Responding to media reports on the police’s actions, Congress president Rahul Gandhi said this is the result of Prime Minister Narendra Modi’s brutal “New India”.

The Indian Express reported that the police van also stopped for tea on their way to the hospital. “The police jeep stopped, the driver came out and took four tea cups. The others in the car didn’t get out. I didn’t see who was in the jeep. They went off after drinking tea,” Lal Chand, who owns a tea stall in Govindgarh, told the newspaper.

There are other points in the police’s narrative that are not corroborated by eyewitnesses as well. The police heard of the incident because of a complaint filed by one Naval Kishore Sharma, who identifies as a gau rakhsak. Sharma has claimed that he guided the police to the spot, so the police’s claim that the delay could have been because of difficulty in finding Khan is questionable.

Sharma has also said that Khan was very much alive when the police left the site with him, and was also alive when Khan, the police and Sharma reached the police station. “Police helped Rakbar change his clothes. They assaulted him as they questioned him and I discussed with the police the role of some people I suspected in this smuggling. Since I am a gau rakshak, I know Ramgarh well,” Sharma told Indian Express.
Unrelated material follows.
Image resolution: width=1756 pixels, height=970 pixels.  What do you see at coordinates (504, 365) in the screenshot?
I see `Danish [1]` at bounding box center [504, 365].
Eyewitnesses – and a local BJP lawmaker – have claimed that the Rajasthan police were involved in beating Khan, and did more damage than the villagers who attacked him. “I saw the police kicking a man (Khan) lying in mud and abusing him. When I went there to see what was happening, they told me to go away,” Maya Sharma, a resident of Lalavandi village who said she was awoken by the commotion, told the Hindustan Times.
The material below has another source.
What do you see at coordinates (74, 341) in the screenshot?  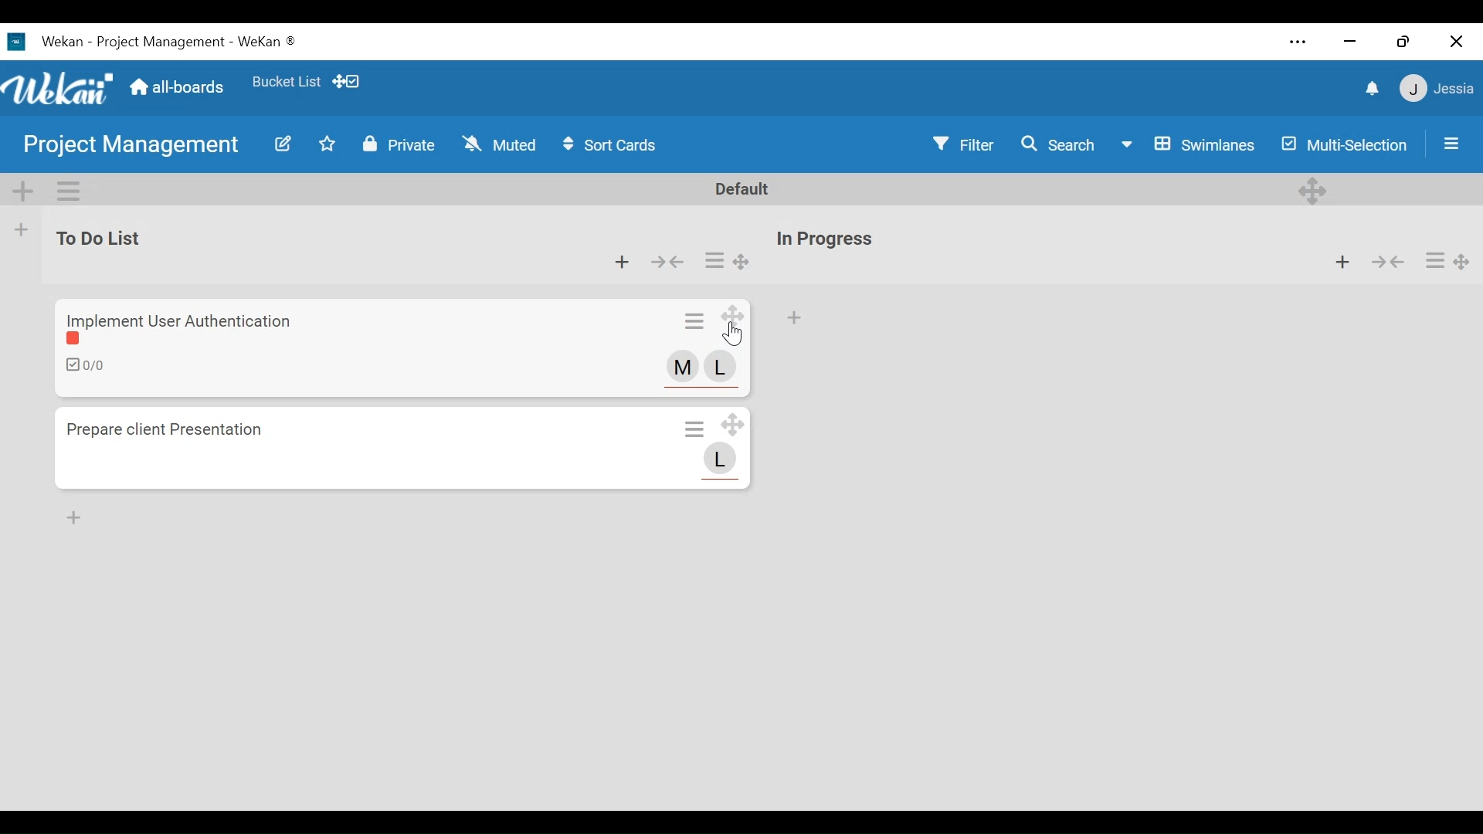 I see `color label` at bounding box center [74, 341].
BJP’s Ramgarh lawmaker Gyan Dev Ahuja has demanded a judicial probe into the incident, saying that the police beat Khan to try and send a message. “They (the accused) slapped the cow smuggler a bit and informed the police. My sources told me that police took the smuggler to custody and thrashed him with lathis to show people that they are taking strict action,” Hindustan Times quoted him as saying.

The police denied these allegations, saying that the violence took place before they reached the spot.

The investigation has now been handed over to an additional SP-rank officer by the IG of the Jaipur range. Three people have been arrested so far. Alwar superintendent of police Rajendra Singh told Hindustan Times, “If any official is found misleading the investigation, then we will take necessary action against them.”

A contempt plea has also been filed against the Rajasthan government in the Supreme Court, with petitioners Tehseen Poonawala and Tushar Gandhi saying that lynchings are taking place despite the apex court’s rulings on cow vigilantism, Indian Express reported. The plea will be heard on August 28.